A young director's examination how gender is performed on stage especially within the works of William Shakespeare

13 October 2012

'We will draw you the curtain and show you the picture'

Some friends and I were lucky enough to see Tim Carroll’s all-male Twelfth Night at the Globe last weekend. I’ve been trying to get some thoughts down for a few days now and wanted to share some impressions.

We were fortunate enough to have gone on a blazing sunny day. I have attended a couple of performances at the Globe where I got absolutely drenched, as there is no roof over where the groundlings stand. It ain’t a pleasant experience I can tell you! Thankfully we were spared nature’s wash and had a decent view from the back of the pit. The acting in the play was superb. Stephen Fry seemed to have been made for playing Malvolio and Mark Rylance was brilliant as Olivia, somehow gliding across the stage as if he had wheels under his skirts. My favourite player though was Paul Chahidi, who played Maria with a kind of gleeful malevolence.

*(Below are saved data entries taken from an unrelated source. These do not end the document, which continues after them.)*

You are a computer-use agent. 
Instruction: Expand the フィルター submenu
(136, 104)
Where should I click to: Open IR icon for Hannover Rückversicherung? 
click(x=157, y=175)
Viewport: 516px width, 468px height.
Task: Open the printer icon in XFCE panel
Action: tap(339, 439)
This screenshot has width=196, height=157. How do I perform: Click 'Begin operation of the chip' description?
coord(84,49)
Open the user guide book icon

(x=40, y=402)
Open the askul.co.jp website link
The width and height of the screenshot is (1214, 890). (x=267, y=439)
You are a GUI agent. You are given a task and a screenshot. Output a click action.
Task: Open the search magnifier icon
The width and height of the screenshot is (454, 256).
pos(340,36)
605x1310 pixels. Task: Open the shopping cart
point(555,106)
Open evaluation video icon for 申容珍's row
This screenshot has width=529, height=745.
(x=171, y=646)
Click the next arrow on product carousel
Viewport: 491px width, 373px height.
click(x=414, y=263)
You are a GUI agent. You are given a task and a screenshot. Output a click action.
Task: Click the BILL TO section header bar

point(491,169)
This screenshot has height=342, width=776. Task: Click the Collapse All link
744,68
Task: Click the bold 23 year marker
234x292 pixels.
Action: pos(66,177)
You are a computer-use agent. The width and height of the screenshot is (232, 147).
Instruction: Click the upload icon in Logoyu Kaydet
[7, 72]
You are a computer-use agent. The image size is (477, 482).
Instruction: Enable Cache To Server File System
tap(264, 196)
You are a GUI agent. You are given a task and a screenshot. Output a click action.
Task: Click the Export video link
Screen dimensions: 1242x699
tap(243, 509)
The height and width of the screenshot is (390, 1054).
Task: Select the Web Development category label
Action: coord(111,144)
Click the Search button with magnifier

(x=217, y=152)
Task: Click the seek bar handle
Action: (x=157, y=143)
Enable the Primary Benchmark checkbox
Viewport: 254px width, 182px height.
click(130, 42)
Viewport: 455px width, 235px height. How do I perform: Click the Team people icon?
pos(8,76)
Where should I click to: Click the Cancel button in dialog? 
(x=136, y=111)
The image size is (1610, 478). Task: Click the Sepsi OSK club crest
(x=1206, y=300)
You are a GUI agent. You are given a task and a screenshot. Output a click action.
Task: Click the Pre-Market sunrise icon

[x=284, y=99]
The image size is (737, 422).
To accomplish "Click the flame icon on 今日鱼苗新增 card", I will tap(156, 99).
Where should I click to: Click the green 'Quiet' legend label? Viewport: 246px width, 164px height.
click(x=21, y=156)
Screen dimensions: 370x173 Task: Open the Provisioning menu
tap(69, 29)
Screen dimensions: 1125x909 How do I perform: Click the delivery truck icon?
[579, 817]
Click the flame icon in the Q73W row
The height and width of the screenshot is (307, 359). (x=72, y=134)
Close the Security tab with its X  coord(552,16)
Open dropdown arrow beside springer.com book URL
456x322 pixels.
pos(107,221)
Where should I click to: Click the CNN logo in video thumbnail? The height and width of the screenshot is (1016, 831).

The all-male aspect was intriguing and it certainly shed a different light on things. For a start, I never realised there quite were so many cock jokes in the play. Whenever there was potential for an innuendo, the guiding principle appears to have been ‘stick it in’…I also felt that Viola/Cesario’s lines ‘I am all the brothers of my father’s house and all the daughters’; ‘I am the man’ and her whole smouldering exchange with Orsino where she basically tells him she fancies the pants off him and he’s too obtuse to realise, were all delivered with a bit of a wry smile, a kind of ‘nudge nudge wink wink, look what we’re doing, audience. They’re talking about being women when they’re actually men!’ If I had one criticism of the whole thing it would be that, for me at least, it was lacking a little in subtlety.

It also struck me that the fact of an all-male cast actually serves quite well to remind us how conventional the comedies are, and how they usually end with everyone subscribing to a heteronormative framework, all marrying the person they ‘should’ marry (though see my previous post on Love’s Labour’s Lost). That all the characters were being played by men made – at least for me – the relationships seem more risqué, and the actors certainly played up to that feeling, but in the end we remember that Viola marries Orsino (a great match for her, but he’s just spent the whole play pining after Olivia); and Olivia marries Sebastian (having known him for about 5 minutes and having actually been madly in love with his sister). Sharon Holland, in her essay Is There An Audience For My Play? argues that this is the brilliance of Twelfth Night (and indeed most of the Shakespearean comedies), that we think the world has been turned upside down and subverted, but in actual fact it subscribes strongly to a traditional, patriarchal societal structure, and ‘order is restored’ within quite a narrow and predictable framework.

Chin-strokey, academically minded chat aside, the play was a great afternoon out, at times moving, at other times hilarious. Good fun, and a really interesting production.